Templates for Reproducible Research: Documentation#
An empirical or computational research project only becomes a useful building block for science and policy when all steps can be easily repeated and modified by others.
Hence, some actions should be absent as much as possible. This includes copying and pasting, pointing and clicking with a mouse, or other forms of interactive input, which are not stored as part of the project.
The idea behind these templates is that the researcher specifies a set of tasks, which are executed in the correct order as required. The only input for (re-)producing results will be the action setting this pipeline to run.
This code base aims to provide two stepping stones to assist you in achieving this goal:
A sensible directory structure. This will save you a bunch of thinking about this structure time and again, which typically happens when incrementally building up a new project. Put differently, instead of starting from scratch, you modify an example for your needs.
A pre-configured instance of pytask, which facilitates the reproducibility of your research findings from the beginning to the end by letting the computer handle the project’s workflow.

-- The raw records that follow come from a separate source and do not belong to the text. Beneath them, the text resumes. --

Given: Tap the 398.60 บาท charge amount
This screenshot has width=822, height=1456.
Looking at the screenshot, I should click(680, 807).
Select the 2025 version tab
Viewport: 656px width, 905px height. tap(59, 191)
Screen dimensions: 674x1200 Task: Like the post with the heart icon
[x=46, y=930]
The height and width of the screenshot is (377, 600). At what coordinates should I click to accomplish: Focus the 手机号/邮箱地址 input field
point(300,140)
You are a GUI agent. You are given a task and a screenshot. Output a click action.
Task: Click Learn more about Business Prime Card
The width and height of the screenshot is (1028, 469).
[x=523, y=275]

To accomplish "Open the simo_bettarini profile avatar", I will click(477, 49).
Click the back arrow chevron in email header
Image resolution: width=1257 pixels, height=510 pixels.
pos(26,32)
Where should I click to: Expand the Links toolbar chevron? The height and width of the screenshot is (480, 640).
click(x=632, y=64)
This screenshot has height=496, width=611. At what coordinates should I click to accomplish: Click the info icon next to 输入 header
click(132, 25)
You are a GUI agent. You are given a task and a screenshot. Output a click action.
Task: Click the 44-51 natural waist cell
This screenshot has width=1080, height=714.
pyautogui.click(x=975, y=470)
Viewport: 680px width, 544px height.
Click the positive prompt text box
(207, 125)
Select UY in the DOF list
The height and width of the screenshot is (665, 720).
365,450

The first should lure you in quickly. The second should convince you to stick to the tools in the long run – unless you have fought with large research projects before, at this point you nay think that all of this is overkill and far more difficult than necessary. It is not. [although I am always happy to hear about easier alternatives]
The templates support a variety of programming languages already. They can be easily extended to cover others. Everything is tied together by pytask, which is written in Python. You do not need to know a lot of Python to use these tools, though.